Rewrite the stretch of the tribunal decision from "17. Further letters" through "work and worship.", changing "vague" to "unclear".

GIVEN PASSAGE =
--------
15. It was consequently agreed by the representatives that Judge Rothwell's decision could not stand and that the proper course, in light of what has gone before, was for the Upper Tribunal to remake the decision on the appeal. I asked Mr Bramble whether he sought a further hearing, and therefore an opportunity to cross-examine the appellant about the assertion that the Taliban have continued to seek him in Kabul. In light of the favourable findings reached by Judge Dineen, Mr Bramble did not seek to do so. That was plainly the proper course.

Disposal
16. I therefore remake the decision in this appeal, and I do so on the basis of the findings made by Judge Dineen. It was accepted in his decision that the appellant had been asked by the Taliban to take part in an attempt to explode a lorry full of explosive in the MoI. It was accepted that he had taken the matter immediately to the authorities and that threats had been made against him by the Taliban as a result. It was accepted that the Taliban subsequently went to his place of work and his mosque in order to locate him, and it was accepted that two other lorry drivers at his place of work had been killed and their bodies burned in their lorries. Letters from the mosque and the appellant's company were before Judge Dineen, confirming the Taliban's ongoing visits to those places in Kabul.

17. Further letters from the mosque and the place of work were before Judge Rothwell. I do not consider those letters to be vague when they are considered in the context of what has gone before. They confirm the ongoing adverse interest in the appellant on the part of the Taliban and they confirm an ongoing ability to visit his places of work and worship.
--------
[Recorded data]
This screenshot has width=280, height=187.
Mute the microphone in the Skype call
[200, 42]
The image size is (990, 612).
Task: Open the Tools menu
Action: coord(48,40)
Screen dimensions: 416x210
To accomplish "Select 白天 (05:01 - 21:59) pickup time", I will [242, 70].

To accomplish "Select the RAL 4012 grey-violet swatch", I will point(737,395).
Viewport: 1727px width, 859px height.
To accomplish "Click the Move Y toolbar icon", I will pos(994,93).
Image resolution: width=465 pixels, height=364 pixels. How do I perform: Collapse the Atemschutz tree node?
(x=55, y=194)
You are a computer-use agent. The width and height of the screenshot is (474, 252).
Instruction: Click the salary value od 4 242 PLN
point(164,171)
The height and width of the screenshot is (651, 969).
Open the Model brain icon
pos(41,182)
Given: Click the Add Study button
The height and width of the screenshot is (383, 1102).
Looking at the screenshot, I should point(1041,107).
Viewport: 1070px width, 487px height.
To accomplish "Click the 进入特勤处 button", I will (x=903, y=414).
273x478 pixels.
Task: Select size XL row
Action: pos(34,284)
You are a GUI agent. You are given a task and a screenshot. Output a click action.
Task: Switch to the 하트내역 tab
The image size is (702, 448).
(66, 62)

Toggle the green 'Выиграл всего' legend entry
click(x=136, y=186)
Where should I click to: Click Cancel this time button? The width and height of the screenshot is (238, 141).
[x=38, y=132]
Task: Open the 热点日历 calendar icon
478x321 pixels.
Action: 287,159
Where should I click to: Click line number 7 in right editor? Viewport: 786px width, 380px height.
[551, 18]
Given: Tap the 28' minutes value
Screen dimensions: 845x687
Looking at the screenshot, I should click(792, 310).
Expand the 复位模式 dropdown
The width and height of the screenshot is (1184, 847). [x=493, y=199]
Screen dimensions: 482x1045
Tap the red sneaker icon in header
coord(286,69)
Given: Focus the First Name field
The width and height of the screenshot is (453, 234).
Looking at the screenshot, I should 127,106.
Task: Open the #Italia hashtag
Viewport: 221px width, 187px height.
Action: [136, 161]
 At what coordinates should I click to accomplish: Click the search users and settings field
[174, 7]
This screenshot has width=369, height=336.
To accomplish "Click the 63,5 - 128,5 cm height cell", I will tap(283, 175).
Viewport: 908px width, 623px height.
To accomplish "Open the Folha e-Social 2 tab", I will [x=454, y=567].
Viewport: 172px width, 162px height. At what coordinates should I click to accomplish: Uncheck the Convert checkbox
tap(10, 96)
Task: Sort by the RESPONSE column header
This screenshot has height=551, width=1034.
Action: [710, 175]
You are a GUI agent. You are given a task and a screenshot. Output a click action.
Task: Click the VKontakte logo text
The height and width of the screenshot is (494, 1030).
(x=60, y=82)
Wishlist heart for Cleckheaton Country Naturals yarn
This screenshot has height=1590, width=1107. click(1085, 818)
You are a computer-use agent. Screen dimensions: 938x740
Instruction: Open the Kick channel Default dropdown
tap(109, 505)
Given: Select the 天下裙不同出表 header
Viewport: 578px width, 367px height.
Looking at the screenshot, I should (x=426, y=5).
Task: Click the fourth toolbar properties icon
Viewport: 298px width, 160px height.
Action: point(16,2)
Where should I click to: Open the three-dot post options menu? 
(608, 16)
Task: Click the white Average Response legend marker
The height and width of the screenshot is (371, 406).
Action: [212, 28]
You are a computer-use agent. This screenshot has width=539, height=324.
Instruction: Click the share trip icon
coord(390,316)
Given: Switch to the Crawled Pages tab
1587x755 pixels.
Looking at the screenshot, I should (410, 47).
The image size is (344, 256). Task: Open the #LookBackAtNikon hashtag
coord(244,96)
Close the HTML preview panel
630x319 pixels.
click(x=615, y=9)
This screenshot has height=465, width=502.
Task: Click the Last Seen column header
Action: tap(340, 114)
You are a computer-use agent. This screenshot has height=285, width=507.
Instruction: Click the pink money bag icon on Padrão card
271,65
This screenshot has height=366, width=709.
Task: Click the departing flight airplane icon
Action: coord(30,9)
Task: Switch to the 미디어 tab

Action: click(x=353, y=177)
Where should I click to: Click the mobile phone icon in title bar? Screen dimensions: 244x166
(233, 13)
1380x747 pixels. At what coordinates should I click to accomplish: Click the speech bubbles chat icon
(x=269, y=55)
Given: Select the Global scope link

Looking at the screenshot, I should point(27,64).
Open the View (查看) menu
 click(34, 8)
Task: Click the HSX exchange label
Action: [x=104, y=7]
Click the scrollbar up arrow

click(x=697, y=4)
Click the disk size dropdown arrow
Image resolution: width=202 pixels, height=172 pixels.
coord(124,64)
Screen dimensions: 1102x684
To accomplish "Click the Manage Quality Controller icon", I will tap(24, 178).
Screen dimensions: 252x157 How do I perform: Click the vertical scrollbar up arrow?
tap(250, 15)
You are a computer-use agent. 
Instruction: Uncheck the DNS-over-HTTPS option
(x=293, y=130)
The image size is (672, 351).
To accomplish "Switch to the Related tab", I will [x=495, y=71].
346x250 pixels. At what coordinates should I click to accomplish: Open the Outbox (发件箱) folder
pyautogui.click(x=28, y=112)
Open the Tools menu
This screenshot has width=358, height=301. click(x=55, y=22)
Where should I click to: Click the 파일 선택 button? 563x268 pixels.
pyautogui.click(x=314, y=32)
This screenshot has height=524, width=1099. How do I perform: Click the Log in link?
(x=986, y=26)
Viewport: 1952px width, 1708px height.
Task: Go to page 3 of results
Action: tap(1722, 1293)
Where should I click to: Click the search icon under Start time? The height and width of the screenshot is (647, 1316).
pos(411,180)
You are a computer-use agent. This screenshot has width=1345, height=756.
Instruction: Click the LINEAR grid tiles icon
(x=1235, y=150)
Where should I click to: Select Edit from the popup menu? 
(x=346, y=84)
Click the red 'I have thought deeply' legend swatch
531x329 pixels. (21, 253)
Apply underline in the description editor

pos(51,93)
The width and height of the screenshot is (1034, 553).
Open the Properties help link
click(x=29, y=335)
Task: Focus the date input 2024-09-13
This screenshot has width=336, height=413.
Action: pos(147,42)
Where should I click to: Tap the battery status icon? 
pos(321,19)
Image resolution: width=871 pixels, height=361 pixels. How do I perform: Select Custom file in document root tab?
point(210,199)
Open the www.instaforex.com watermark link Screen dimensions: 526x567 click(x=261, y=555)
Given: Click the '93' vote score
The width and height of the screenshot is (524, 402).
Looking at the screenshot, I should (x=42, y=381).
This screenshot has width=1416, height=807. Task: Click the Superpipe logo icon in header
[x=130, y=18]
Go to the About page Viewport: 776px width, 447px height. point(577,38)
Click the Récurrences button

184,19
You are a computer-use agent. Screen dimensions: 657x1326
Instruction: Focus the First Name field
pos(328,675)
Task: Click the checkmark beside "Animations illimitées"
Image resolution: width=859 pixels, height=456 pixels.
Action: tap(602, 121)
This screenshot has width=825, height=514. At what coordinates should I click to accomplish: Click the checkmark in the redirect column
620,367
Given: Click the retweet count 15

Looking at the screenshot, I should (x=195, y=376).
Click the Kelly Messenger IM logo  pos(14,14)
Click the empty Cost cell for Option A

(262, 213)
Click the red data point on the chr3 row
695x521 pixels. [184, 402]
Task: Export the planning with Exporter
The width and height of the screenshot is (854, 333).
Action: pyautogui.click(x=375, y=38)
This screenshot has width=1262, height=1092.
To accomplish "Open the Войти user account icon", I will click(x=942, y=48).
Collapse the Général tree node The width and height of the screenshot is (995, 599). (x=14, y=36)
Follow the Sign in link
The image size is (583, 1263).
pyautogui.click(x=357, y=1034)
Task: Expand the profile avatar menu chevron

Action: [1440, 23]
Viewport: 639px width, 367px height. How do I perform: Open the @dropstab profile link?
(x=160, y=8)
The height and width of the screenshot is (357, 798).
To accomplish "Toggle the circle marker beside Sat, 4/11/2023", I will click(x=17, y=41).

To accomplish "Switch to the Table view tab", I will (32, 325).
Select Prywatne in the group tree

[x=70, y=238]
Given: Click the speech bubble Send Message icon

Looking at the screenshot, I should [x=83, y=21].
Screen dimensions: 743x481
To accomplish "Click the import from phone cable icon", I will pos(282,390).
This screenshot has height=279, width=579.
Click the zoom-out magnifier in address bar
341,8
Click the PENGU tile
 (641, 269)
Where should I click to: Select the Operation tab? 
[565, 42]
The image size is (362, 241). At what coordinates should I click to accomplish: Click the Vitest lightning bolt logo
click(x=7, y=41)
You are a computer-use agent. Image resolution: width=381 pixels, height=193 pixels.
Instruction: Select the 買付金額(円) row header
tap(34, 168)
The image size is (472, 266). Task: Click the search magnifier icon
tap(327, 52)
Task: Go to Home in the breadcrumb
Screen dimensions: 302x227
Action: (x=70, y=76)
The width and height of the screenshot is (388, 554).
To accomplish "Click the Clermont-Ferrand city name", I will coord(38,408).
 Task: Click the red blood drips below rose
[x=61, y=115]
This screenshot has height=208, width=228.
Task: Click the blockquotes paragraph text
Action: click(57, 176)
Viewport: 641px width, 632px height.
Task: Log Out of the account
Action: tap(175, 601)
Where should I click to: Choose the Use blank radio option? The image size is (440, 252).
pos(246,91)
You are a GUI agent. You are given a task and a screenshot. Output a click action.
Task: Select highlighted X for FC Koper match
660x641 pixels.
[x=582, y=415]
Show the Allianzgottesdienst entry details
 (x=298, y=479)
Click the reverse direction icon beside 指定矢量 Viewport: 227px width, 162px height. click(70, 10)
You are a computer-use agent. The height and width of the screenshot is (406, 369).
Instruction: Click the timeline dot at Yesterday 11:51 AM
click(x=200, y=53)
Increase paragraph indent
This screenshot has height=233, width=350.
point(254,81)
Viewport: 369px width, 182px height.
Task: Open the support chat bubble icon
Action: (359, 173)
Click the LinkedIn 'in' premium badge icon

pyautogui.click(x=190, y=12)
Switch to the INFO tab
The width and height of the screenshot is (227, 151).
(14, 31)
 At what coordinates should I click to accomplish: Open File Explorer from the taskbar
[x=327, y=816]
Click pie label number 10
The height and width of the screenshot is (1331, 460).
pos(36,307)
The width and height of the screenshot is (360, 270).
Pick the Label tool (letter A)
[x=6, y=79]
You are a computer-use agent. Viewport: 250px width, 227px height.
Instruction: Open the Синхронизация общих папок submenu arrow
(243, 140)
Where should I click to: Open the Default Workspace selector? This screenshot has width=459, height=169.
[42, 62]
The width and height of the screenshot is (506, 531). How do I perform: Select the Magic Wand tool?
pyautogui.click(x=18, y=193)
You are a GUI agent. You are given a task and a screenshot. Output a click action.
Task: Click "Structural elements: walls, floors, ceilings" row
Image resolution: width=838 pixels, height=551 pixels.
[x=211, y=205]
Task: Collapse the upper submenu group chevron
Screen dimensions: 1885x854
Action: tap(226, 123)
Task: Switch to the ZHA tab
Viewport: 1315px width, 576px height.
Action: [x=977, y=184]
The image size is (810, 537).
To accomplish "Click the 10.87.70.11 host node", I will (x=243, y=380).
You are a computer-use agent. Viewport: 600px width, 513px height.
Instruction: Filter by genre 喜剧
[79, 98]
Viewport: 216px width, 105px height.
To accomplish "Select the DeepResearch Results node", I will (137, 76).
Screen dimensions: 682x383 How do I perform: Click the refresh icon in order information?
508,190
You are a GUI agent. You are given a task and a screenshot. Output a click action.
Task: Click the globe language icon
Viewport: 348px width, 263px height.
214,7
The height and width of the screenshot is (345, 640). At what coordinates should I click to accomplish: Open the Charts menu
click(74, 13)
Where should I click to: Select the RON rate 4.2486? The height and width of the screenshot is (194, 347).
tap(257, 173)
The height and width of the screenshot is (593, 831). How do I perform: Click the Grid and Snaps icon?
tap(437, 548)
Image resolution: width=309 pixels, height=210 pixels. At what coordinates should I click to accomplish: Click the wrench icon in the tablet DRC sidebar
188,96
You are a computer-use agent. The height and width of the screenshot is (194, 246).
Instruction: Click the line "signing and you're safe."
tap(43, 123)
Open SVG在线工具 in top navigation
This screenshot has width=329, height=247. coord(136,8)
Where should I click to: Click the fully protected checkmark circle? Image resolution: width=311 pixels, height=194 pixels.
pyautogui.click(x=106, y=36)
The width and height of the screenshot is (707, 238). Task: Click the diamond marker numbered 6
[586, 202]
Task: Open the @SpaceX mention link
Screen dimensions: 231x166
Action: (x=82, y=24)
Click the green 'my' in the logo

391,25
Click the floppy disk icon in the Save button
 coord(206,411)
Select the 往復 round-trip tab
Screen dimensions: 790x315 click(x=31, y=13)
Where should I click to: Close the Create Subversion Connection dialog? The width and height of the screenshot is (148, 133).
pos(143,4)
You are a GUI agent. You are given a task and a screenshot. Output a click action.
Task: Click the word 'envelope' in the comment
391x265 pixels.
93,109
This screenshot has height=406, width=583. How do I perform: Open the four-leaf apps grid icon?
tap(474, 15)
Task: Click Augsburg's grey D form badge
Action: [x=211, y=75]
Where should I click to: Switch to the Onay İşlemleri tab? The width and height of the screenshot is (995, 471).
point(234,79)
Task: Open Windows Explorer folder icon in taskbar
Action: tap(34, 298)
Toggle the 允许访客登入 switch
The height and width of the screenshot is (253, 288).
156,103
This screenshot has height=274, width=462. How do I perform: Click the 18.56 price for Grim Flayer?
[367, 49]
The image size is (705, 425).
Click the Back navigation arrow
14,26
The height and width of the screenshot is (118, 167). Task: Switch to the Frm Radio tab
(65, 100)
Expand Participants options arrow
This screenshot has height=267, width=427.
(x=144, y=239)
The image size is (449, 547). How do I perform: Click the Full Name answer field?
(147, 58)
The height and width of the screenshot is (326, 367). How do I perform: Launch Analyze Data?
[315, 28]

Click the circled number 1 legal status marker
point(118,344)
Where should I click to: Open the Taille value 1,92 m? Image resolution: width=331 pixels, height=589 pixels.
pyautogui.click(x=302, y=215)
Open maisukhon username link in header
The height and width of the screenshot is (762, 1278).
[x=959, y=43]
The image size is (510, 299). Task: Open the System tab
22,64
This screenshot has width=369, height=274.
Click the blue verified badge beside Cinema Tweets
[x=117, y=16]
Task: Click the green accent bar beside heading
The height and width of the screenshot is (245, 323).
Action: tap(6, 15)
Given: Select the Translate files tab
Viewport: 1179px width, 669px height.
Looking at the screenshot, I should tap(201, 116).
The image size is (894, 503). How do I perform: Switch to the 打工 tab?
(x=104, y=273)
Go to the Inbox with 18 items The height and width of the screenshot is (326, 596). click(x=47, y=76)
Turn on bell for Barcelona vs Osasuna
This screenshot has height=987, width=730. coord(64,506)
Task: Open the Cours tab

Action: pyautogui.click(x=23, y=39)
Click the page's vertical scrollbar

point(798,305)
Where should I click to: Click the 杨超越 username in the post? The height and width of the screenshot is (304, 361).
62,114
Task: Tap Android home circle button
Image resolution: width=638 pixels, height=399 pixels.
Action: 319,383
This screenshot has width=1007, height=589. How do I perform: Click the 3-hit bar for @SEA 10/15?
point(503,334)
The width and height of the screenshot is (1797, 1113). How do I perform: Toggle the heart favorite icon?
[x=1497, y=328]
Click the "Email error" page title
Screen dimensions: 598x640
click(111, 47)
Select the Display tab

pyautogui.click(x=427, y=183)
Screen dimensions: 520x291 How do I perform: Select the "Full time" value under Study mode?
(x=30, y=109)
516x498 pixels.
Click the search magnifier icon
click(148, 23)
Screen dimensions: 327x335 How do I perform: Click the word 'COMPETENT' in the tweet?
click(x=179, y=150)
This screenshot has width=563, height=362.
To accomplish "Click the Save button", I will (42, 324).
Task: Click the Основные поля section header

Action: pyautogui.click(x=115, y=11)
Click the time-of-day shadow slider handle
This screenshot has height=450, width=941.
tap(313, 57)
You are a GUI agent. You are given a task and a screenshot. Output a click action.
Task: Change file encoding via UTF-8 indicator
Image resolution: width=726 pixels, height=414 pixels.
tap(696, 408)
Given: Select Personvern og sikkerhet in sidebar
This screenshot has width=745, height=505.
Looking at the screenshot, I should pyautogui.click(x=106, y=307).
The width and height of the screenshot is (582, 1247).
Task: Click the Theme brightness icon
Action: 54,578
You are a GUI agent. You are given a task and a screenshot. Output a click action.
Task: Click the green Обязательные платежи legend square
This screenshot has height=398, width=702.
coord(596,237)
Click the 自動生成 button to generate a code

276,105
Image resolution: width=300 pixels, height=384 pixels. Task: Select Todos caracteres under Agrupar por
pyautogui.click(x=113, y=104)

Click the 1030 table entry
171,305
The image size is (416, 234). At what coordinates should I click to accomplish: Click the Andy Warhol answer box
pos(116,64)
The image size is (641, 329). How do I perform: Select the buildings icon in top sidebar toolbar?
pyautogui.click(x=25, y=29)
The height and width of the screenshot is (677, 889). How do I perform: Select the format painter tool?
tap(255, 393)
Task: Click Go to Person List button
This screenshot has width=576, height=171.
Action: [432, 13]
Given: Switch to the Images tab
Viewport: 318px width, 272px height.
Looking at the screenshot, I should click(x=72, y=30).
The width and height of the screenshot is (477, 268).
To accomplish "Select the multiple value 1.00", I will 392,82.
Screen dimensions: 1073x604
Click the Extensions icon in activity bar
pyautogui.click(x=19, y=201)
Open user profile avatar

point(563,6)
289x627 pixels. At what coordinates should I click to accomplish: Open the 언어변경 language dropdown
--------
FINISHED TASK =
17. Further letters from the mosque and the place of work were before Judge Rothwell. I do not consider those letters to be unclear when they are considered in the context of what has gone before. They confirm the ongoing adverse interest in the appellant on the part of the Taliban and they confirm an ongoing ability to visit his places of work and worship.